* **What you will do**
Show every line of the records that contains the string "price", copying each one in full.

*** Input material ***

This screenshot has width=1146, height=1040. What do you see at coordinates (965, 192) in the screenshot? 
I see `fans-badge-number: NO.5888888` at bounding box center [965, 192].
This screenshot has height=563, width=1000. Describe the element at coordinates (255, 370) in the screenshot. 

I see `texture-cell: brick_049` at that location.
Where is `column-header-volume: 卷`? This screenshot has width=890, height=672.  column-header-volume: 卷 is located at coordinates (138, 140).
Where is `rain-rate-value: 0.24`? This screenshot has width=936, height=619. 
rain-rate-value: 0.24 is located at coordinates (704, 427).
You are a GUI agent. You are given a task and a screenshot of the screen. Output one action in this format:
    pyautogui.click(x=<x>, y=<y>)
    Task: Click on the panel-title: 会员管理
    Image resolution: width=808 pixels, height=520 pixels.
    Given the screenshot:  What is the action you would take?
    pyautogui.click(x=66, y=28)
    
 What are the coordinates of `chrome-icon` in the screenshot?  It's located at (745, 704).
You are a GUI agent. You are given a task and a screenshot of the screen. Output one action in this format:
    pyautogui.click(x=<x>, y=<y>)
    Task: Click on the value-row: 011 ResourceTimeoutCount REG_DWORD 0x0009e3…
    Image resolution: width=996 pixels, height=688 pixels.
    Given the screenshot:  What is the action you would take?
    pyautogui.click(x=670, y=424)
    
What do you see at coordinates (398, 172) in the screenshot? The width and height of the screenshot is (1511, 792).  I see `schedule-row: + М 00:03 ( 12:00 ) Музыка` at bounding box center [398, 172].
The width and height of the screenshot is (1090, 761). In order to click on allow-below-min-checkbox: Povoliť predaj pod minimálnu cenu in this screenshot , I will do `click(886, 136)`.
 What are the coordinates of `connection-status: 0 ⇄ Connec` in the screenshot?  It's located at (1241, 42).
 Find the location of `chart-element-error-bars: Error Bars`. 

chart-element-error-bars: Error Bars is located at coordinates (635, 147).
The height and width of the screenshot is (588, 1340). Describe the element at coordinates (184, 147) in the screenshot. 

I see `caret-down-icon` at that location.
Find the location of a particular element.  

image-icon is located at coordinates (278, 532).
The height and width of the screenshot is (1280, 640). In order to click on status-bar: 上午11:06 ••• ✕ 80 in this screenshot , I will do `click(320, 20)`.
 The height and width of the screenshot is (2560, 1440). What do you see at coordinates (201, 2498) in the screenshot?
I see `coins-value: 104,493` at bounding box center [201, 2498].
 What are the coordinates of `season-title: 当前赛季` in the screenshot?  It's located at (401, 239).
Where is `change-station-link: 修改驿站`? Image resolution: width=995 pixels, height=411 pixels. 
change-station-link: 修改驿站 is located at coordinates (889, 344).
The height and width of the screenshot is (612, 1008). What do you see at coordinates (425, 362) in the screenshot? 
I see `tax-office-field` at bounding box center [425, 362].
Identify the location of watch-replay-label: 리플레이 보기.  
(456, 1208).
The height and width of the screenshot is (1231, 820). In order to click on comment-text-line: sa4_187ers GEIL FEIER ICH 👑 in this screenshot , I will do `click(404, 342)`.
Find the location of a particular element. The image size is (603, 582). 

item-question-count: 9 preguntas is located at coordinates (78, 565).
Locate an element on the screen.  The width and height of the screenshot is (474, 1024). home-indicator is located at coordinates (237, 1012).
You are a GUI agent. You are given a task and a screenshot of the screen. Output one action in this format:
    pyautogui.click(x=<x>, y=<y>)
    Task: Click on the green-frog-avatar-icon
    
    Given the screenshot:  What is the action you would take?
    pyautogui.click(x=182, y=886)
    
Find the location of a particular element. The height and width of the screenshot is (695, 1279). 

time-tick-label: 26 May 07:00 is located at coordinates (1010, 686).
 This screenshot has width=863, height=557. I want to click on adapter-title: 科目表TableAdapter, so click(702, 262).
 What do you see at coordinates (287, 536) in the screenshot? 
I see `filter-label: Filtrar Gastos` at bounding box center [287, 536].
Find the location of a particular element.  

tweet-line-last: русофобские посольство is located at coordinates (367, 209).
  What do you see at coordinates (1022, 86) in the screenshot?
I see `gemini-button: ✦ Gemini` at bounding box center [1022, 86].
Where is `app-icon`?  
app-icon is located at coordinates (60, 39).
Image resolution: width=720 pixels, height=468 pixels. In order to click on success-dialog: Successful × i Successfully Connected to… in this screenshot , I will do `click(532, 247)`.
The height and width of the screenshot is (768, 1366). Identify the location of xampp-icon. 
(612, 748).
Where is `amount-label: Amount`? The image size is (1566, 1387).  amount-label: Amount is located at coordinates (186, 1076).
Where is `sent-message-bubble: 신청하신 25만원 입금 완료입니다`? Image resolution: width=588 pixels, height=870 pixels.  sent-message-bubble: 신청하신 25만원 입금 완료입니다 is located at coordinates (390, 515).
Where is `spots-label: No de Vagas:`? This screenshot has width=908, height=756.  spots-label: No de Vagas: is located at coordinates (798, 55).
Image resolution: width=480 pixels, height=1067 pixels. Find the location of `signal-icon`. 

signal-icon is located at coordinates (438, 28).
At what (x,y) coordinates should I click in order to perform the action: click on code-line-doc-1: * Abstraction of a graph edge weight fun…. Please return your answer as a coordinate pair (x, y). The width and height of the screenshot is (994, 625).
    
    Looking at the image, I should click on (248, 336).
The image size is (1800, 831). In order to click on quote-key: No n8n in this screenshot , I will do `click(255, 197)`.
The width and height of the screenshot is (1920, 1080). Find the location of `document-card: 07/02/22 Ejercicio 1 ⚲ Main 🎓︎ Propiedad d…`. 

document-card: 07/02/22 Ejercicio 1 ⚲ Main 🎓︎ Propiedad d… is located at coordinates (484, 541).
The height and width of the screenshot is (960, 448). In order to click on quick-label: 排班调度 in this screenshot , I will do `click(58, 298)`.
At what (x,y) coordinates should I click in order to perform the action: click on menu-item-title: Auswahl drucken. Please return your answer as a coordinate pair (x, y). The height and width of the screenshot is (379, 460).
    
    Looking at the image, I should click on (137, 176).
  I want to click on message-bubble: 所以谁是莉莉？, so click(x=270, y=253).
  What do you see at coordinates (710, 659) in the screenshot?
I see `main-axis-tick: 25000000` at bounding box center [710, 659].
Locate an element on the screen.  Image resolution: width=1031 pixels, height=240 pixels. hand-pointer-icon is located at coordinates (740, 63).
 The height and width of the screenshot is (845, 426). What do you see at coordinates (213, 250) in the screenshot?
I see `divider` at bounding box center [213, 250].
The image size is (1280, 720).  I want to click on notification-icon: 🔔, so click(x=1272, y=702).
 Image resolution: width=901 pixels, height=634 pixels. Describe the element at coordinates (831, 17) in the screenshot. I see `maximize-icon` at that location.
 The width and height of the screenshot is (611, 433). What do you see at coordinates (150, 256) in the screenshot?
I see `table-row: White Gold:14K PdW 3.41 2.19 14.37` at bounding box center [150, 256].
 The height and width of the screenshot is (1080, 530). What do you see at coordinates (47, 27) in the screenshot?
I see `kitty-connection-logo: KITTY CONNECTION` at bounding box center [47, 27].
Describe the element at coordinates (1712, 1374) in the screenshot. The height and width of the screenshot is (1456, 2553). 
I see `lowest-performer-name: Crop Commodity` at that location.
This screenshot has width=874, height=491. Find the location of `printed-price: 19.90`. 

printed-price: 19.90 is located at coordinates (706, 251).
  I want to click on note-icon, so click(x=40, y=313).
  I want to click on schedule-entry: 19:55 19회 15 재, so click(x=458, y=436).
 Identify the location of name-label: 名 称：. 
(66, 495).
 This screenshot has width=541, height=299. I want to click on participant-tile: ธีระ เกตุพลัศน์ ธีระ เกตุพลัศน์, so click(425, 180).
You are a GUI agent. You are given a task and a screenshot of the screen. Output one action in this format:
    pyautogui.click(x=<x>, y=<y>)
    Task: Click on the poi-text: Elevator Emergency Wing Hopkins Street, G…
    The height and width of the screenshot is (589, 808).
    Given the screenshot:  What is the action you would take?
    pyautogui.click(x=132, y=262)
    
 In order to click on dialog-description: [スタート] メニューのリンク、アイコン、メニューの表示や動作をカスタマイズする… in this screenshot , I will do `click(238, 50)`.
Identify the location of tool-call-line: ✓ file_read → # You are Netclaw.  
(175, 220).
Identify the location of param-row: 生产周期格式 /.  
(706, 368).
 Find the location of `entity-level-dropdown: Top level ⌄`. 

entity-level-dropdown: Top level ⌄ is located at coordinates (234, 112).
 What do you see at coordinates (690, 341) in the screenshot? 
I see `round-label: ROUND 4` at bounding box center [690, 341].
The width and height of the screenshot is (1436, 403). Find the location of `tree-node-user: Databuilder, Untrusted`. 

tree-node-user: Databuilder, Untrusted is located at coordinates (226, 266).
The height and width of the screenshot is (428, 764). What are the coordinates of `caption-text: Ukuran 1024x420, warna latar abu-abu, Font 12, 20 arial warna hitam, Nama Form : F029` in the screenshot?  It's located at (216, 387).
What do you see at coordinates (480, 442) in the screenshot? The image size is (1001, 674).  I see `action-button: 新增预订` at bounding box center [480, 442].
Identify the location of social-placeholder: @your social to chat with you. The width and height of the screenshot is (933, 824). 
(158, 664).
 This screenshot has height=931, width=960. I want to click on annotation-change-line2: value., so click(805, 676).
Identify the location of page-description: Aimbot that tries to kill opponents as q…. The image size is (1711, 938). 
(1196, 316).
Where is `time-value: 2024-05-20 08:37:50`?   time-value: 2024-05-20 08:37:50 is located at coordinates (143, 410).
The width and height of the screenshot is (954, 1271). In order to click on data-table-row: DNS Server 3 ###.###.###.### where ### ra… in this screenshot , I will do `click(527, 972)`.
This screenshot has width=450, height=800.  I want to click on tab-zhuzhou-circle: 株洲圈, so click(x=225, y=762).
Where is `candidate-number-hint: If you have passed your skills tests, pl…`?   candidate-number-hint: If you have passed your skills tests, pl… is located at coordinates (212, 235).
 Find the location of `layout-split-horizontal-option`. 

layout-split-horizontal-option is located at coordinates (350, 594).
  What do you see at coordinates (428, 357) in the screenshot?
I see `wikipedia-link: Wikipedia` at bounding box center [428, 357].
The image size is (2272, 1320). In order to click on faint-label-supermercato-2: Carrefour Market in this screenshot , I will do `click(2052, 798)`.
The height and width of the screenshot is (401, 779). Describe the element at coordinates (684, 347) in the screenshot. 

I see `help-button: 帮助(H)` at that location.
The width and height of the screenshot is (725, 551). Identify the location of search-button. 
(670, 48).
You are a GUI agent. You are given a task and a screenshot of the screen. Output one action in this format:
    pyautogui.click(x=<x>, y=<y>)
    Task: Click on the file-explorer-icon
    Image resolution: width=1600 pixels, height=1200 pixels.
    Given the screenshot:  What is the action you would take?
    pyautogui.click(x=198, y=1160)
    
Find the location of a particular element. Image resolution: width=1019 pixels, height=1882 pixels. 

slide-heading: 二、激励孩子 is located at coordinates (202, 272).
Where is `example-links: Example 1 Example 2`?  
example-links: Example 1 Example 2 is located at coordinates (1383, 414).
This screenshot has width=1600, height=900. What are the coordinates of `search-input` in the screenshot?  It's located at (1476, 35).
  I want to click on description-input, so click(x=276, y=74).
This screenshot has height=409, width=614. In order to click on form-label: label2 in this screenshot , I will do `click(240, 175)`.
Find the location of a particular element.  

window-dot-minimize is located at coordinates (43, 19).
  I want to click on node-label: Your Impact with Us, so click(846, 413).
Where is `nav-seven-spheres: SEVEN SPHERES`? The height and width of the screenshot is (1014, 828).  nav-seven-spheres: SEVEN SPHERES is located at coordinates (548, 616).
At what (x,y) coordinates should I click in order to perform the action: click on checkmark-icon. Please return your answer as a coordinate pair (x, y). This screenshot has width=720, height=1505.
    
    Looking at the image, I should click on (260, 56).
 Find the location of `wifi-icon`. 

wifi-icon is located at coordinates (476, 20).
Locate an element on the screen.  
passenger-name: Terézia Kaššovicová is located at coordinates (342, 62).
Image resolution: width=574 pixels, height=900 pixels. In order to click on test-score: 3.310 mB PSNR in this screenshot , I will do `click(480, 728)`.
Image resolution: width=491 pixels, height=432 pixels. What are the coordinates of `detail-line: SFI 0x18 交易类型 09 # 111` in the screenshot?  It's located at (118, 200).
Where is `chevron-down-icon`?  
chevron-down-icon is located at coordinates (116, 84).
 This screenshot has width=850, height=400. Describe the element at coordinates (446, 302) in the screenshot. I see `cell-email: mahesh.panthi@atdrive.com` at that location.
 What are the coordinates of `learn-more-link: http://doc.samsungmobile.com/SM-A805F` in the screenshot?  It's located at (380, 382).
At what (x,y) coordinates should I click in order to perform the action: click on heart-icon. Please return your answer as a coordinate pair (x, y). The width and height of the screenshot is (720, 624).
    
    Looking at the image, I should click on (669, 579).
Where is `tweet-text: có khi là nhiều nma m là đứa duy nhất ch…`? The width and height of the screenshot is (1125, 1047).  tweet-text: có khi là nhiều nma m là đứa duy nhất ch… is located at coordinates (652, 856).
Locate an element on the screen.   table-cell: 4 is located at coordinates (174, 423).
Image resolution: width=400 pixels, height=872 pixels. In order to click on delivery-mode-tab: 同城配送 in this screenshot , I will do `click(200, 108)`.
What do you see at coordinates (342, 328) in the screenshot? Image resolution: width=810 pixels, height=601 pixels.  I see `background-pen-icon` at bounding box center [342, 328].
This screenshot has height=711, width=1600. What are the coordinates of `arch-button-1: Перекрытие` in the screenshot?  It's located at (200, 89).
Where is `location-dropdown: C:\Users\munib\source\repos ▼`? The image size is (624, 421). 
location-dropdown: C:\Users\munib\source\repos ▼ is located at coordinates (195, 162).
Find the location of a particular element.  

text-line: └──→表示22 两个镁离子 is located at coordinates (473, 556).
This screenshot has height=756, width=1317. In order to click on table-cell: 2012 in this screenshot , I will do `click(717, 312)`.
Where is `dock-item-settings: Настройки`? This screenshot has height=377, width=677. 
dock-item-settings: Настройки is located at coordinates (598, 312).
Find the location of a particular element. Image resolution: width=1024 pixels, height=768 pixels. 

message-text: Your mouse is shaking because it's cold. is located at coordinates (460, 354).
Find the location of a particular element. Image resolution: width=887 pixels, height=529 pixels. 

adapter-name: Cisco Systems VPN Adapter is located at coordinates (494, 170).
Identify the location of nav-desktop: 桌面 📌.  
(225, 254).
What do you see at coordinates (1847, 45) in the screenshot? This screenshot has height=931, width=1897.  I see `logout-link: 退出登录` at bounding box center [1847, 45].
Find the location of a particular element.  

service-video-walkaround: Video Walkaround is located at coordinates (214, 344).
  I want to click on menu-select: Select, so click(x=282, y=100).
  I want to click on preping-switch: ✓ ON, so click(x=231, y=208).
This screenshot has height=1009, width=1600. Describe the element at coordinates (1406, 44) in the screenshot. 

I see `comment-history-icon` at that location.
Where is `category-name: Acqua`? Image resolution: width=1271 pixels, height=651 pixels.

***

* **Answer to this task**
This screenshot has width=874, height=491. Find the location of `printed-price: 19.90`. 
printed-price: 19.90 is located at coordinates (706, 251).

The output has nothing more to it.